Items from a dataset
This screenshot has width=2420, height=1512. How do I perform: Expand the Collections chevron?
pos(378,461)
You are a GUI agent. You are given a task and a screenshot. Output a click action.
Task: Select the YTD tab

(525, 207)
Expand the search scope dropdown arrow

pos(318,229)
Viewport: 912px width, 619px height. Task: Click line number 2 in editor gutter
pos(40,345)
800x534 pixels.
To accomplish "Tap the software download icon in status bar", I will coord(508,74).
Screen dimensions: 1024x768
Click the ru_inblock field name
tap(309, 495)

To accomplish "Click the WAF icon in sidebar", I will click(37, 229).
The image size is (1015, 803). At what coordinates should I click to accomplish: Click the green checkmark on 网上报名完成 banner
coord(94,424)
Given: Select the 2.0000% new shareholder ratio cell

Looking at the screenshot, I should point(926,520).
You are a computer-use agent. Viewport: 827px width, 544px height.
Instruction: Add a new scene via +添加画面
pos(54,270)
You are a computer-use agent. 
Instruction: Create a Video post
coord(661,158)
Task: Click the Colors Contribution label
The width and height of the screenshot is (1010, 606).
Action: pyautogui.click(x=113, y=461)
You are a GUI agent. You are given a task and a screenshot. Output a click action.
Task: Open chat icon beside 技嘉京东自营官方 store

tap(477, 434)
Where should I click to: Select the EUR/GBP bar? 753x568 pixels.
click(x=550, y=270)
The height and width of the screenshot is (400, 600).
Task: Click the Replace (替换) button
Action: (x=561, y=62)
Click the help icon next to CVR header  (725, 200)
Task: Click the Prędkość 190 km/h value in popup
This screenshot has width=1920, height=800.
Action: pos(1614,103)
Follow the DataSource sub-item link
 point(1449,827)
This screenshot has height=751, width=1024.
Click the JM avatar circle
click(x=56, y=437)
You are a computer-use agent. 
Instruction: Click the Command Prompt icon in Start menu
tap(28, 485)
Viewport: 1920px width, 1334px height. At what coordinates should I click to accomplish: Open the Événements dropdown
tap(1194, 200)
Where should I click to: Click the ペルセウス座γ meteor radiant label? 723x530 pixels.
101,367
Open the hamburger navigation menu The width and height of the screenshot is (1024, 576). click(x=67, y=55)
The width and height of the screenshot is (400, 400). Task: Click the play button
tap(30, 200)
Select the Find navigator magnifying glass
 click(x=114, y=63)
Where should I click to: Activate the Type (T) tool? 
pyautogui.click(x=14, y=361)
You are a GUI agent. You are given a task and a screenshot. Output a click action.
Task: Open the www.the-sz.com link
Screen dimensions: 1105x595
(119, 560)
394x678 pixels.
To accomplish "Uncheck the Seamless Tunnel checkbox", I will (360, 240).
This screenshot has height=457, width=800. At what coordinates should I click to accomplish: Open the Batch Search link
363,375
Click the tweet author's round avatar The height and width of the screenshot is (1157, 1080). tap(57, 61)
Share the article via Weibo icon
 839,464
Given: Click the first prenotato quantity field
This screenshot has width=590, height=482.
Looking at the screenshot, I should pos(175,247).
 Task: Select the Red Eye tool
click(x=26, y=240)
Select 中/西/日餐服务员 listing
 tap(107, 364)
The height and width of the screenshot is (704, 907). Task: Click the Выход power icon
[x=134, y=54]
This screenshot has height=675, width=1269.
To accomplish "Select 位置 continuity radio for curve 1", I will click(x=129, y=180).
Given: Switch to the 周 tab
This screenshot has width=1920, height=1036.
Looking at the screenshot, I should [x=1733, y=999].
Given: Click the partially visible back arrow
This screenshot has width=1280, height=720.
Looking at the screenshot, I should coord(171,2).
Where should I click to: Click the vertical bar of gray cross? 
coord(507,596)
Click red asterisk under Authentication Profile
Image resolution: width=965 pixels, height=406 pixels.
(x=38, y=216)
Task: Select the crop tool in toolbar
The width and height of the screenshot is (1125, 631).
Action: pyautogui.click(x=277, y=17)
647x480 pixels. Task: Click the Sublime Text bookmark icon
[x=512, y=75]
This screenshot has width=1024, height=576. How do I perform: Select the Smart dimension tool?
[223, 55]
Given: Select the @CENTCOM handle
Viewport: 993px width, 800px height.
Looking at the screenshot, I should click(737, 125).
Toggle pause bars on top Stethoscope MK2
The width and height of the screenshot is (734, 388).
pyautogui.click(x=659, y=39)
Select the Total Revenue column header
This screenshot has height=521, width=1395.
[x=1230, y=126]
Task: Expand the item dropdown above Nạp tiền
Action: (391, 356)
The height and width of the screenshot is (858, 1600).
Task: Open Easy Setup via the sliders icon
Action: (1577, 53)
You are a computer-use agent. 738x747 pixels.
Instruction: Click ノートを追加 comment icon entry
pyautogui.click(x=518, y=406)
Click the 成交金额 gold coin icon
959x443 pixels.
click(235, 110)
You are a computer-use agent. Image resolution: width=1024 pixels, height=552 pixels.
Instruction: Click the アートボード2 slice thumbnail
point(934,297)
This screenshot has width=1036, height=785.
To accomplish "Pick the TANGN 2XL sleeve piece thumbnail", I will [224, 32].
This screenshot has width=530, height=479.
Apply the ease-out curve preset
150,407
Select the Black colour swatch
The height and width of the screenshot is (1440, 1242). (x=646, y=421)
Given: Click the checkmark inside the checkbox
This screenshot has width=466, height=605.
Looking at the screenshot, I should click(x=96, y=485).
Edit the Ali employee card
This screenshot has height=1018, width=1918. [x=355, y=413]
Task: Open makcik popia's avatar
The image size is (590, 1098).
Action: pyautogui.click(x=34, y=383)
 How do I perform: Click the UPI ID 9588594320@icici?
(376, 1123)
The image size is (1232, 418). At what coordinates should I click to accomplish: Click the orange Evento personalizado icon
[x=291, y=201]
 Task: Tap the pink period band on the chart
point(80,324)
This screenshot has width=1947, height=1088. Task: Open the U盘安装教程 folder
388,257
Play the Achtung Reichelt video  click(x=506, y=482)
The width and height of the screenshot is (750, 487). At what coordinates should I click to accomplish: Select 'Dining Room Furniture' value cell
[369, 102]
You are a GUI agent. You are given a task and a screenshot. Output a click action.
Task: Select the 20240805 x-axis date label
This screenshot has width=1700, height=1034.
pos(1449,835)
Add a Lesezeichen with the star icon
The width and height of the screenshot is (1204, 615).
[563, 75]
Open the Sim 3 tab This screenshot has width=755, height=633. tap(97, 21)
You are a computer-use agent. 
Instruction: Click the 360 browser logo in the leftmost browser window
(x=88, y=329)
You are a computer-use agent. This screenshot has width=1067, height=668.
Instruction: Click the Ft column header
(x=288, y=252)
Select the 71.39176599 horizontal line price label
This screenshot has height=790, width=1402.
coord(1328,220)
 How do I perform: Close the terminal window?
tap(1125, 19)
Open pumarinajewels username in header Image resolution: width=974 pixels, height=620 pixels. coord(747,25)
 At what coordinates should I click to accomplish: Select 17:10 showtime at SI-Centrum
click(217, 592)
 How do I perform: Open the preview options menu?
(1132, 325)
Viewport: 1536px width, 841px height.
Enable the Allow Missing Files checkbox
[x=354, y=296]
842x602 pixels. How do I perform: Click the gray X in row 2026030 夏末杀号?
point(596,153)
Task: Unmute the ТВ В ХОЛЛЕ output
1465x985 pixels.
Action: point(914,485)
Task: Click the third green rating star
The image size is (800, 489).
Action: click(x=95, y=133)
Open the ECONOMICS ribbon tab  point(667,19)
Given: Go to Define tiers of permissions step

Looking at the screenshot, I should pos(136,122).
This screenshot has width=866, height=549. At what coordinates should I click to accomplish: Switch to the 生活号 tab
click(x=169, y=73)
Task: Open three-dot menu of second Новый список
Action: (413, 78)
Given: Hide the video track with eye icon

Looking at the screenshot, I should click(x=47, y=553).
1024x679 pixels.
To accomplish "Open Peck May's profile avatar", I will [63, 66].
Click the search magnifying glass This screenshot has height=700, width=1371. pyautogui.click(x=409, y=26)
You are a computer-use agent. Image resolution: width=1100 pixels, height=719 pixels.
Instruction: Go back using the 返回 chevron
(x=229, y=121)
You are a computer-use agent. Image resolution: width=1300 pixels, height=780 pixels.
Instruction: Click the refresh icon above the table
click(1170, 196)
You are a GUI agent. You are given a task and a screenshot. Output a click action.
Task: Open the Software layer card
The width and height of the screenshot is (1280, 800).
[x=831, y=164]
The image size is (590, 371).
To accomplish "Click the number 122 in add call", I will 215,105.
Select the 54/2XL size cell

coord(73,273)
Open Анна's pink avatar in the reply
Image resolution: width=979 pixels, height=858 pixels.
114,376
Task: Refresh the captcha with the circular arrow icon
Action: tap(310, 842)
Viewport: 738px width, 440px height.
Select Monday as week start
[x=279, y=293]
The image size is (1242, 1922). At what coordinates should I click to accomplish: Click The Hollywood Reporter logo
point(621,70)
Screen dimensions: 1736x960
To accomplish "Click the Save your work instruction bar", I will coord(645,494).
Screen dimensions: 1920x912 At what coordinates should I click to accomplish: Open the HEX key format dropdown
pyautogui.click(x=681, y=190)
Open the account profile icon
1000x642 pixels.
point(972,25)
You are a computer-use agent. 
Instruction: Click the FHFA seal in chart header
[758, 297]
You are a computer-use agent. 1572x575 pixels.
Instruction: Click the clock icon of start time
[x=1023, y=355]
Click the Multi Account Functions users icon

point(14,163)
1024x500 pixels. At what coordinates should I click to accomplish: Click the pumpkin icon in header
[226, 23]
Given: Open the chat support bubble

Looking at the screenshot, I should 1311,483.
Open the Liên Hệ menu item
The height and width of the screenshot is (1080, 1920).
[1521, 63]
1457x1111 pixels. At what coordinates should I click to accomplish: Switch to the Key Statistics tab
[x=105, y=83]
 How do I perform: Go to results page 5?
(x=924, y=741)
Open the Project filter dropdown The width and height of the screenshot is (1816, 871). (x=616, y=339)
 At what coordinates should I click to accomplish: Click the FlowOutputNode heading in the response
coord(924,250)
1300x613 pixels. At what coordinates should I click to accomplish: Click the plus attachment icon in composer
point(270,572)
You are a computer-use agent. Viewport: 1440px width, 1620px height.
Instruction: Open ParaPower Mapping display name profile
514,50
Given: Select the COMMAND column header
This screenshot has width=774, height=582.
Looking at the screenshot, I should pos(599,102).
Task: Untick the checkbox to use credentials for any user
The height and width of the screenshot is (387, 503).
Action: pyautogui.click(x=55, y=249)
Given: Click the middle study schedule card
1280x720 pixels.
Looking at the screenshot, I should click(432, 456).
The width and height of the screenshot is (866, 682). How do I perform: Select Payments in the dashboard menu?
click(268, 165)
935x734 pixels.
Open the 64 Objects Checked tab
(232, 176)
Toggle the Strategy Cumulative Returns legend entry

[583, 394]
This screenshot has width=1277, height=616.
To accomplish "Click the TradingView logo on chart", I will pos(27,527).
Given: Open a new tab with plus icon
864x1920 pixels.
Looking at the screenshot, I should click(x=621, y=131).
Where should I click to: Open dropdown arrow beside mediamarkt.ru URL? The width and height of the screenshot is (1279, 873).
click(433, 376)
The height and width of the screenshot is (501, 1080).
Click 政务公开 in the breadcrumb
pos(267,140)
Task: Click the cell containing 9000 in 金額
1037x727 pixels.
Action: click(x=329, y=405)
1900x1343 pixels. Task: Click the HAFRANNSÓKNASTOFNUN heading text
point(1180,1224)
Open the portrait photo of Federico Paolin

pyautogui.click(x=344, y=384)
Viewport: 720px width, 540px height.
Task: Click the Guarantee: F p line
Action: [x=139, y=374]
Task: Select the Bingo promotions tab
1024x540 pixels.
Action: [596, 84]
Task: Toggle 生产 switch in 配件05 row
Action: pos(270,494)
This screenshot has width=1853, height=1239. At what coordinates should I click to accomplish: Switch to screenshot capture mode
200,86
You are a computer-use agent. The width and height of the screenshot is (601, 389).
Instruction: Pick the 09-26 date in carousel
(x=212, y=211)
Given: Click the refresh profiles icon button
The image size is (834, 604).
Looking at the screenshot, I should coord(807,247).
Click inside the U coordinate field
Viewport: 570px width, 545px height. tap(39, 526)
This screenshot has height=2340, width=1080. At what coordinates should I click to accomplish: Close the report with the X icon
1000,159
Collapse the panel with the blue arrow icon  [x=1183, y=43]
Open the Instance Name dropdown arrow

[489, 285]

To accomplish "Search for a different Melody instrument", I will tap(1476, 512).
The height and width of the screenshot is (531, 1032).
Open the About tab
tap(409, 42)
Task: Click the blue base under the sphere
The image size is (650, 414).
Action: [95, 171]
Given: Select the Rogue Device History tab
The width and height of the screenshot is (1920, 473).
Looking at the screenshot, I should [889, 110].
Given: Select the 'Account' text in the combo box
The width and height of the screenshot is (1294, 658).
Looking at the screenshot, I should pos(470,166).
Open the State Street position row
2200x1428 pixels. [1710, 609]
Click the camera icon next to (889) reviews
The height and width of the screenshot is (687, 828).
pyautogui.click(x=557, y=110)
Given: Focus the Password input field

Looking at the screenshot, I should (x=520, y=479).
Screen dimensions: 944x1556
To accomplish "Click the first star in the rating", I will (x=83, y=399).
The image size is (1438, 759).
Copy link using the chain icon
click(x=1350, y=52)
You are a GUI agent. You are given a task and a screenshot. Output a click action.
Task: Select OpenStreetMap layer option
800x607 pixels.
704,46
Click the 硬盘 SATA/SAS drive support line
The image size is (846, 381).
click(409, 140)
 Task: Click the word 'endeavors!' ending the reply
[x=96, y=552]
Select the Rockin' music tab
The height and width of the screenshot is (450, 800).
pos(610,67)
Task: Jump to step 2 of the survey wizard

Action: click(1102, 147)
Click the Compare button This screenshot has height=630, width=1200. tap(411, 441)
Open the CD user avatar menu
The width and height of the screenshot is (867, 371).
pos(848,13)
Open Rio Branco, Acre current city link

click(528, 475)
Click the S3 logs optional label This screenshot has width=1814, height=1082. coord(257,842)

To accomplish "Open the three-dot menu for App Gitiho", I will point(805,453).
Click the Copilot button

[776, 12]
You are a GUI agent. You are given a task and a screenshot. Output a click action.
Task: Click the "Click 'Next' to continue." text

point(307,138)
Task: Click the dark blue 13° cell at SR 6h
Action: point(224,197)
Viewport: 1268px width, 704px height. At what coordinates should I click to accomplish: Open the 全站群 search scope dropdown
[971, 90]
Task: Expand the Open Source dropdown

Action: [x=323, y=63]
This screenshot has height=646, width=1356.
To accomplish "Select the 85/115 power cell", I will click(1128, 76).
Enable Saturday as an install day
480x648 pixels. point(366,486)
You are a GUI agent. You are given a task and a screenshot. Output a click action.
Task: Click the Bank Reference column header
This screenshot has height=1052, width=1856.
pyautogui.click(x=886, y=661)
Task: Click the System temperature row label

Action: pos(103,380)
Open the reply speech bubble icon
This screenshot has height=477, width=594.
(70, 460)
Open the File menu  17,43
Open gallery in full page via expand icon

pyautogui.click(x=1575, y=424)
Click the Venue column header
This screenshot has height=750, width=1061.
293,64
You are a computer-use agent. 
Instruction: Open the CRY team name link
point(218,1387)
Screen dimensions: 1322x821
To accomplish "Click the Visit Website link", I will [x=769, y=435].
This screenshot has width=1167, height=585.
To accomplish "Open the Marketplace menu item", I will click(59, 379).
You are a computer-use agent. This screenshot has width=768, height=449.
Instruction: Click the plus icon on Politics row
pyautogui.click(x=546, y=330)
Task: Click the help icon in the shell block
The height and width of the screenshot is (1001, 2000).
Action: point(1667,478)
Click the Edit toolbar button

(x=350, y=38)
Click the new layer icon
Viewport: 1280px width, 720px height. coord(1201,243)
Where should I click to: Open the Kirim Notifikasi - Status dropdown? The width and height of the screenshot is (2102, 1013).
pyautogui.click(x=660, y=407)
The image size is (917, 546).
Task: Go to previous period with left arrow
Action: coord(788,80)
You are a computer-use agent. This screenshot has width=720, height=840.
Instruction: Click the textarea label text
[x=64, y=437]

__About this exercise__: Determine the number of lines in the data that include the word "help", and provide that number without comment.

__Expected answer__: 2